Delagi conceives of a modern mobile phone as having four main building block ICs. One is the RF for the main call and a second is the RF for all the ancillary activities such as Bluetooth, FM radio, Wi-Fi and GPS. The third is the modem or radio base band chip operating in the digital domain. And last, but by no means least in Delagi’s view, is the application processor.

Of those four blocks Texas Instruments is emphasizing the application processor and the combination peripheral RF. “We still do some base band business but we are shifting our emphasis to OMAP and connectivity. That’s where the money is to be made,” Delagi told EE Times. “At the 2009 Mobile World Congress we announced OMAP 4. This year we’ve got silicon and a ton of applications.”
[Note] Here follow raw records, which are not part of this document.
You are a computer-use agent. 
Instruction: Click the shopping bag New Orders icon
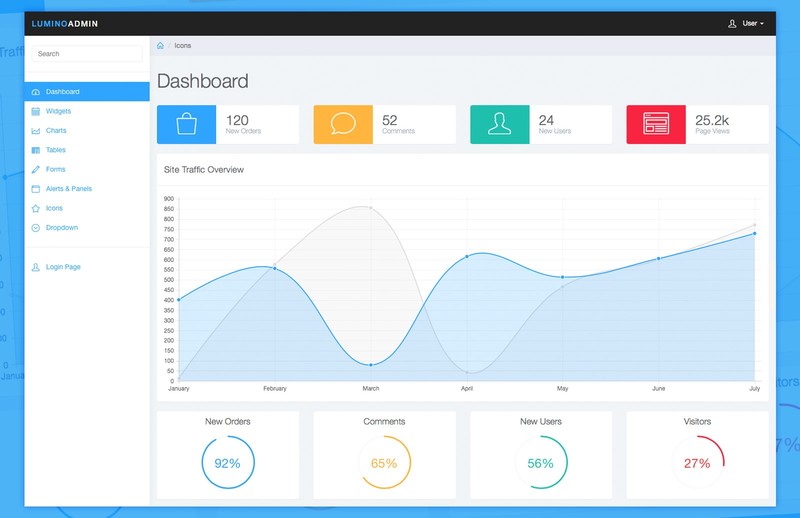(186, 124)
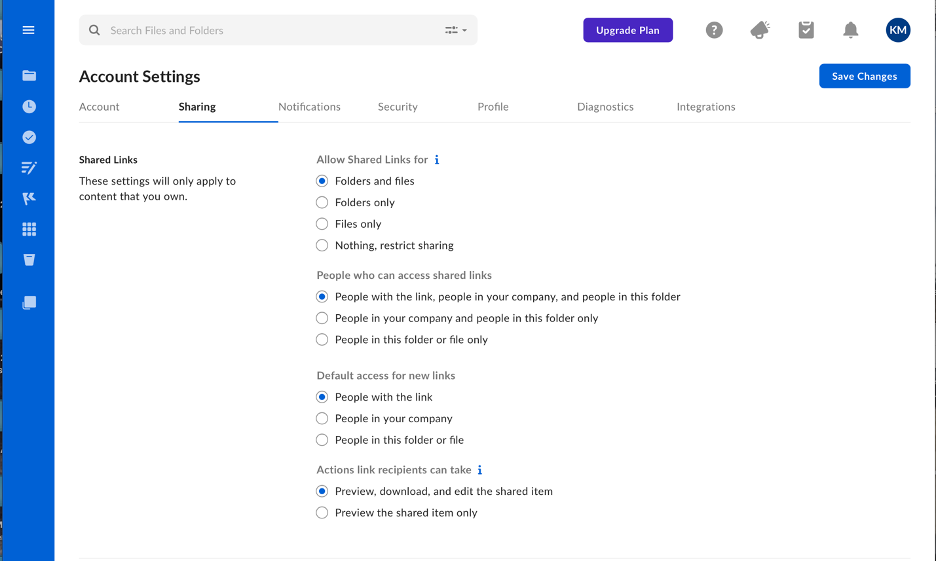Switch to the Security tab
The height and width of the screenshot is (562, 936).
[x=397, y=107]
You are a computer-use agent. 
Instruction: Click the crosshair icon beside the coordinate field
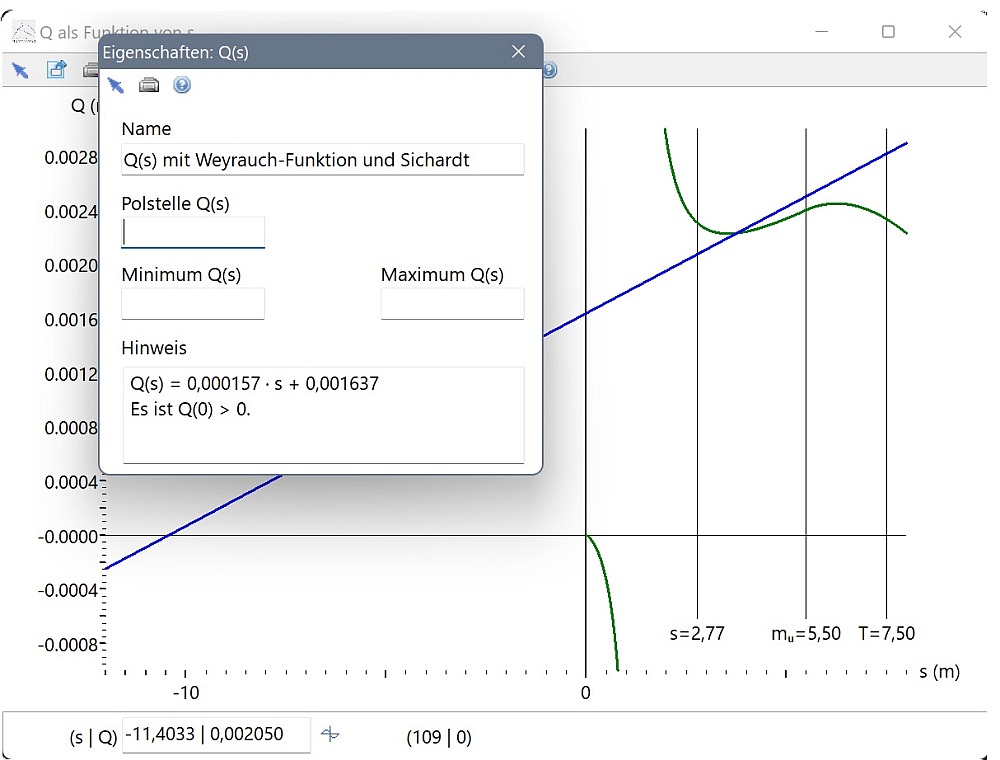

Delagi said that as multimedia demand explodes so the split architecture would prosper. “OMAP supports a split architecture, iPhone is a split architecture. Even the Nokia N900 is a split architecture. Remember at the same time as multimedia demand is increasing the modem has become much more complex.”

Split architecture
“What I see happening is that each of these blocks will evolve at their own pace.” He added: “The connectivity block is evolving in the same way so we have arrived at WiLink 7.0 which includes WiFi 802.11n, GPS, Bluetooth and FM. At the same time the main RF transceiver will evolve, but we are not involved in that. Our approach is agnostic.”
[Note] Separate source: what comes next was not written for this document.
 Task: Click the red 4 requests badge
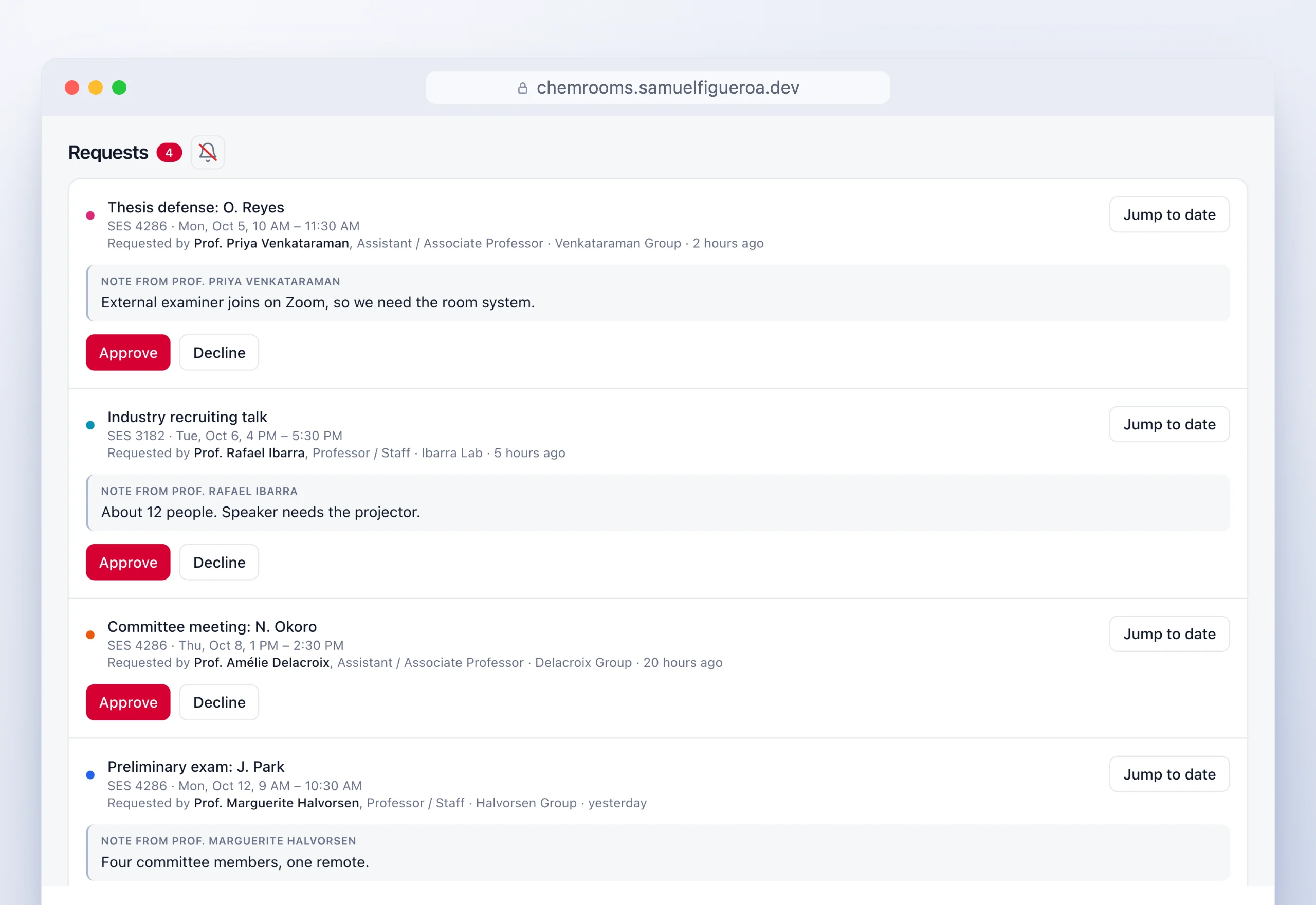pos(169,153)
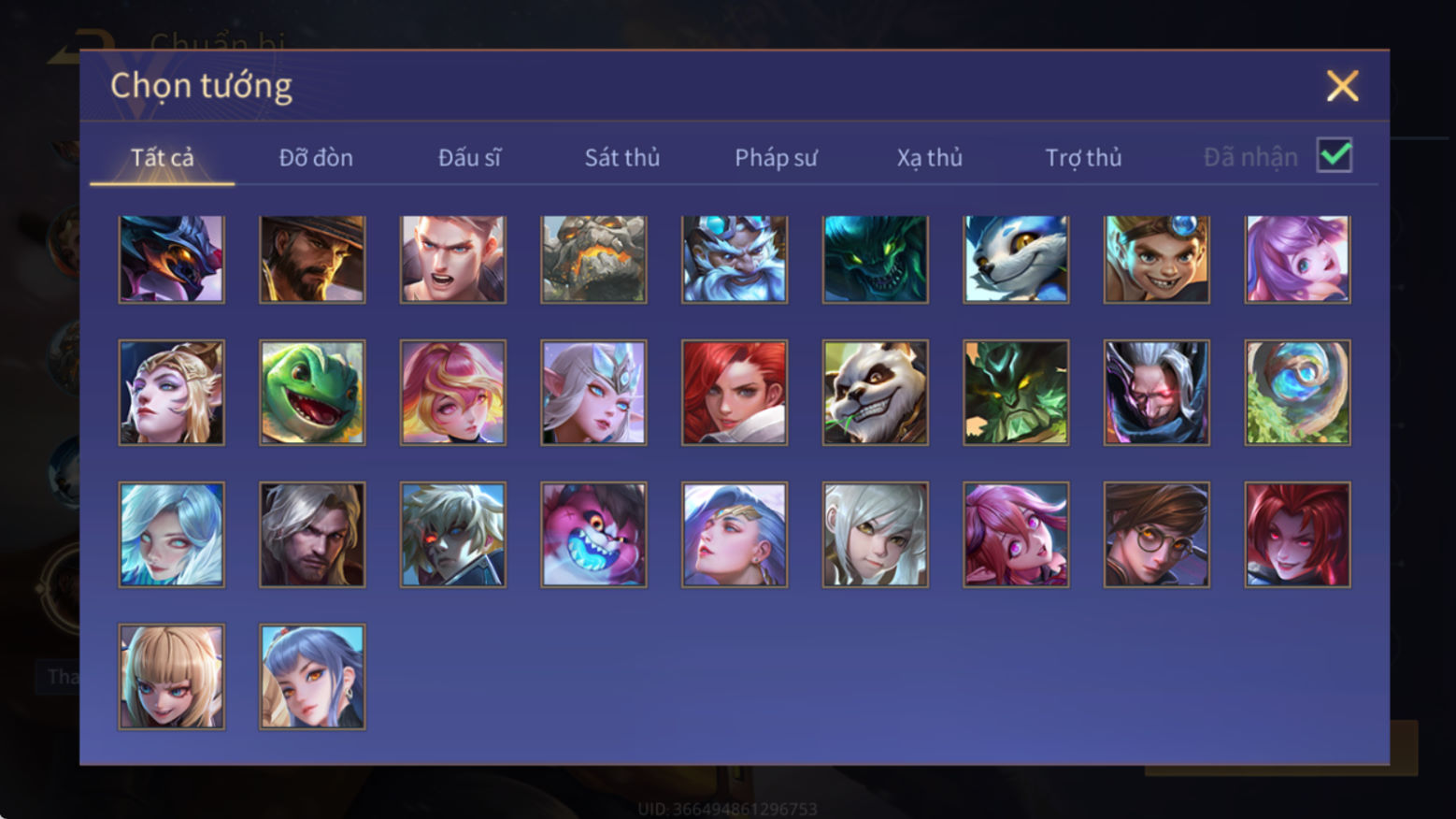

There is in the interesting distinction that TI is able to manufacture internally the WiLink combination chip but is increasingly outsourcing the leading edge digital CMOS used for OMAP chips.

The OMAP 4 is being introduced on a 45nm manufacturing process even as some OMAP 3 devices are being shrunk from 65- to 45nm. Delagi said that even though Texas Instruments was not investing in manufacturing plant for leading-edge digital it was helping multiple foundries develop process and remained committed to developing and selling digital chips.

He said that Texas Instruments would maintain multiple foundries as sources of manufacture and expected its large size to allow it command first call on foundries’ manufacturing capacity even in times of shortage.

In terms of design architecture some functions have to be left outside these main blocks—at least until they achieve such market penetration that it becomes more economic to include them than to have separate chip for those that require it. Delagi cited NFC as an important technology that has not yet hit the penetration to make it necessary to be integrated in a WiLink combination chip.

However, Delagi accepts that there is always pressure to integrate and that no chipset partition is set in stone. “As the pace of innovation starts to slow integration increases,” said Delagi.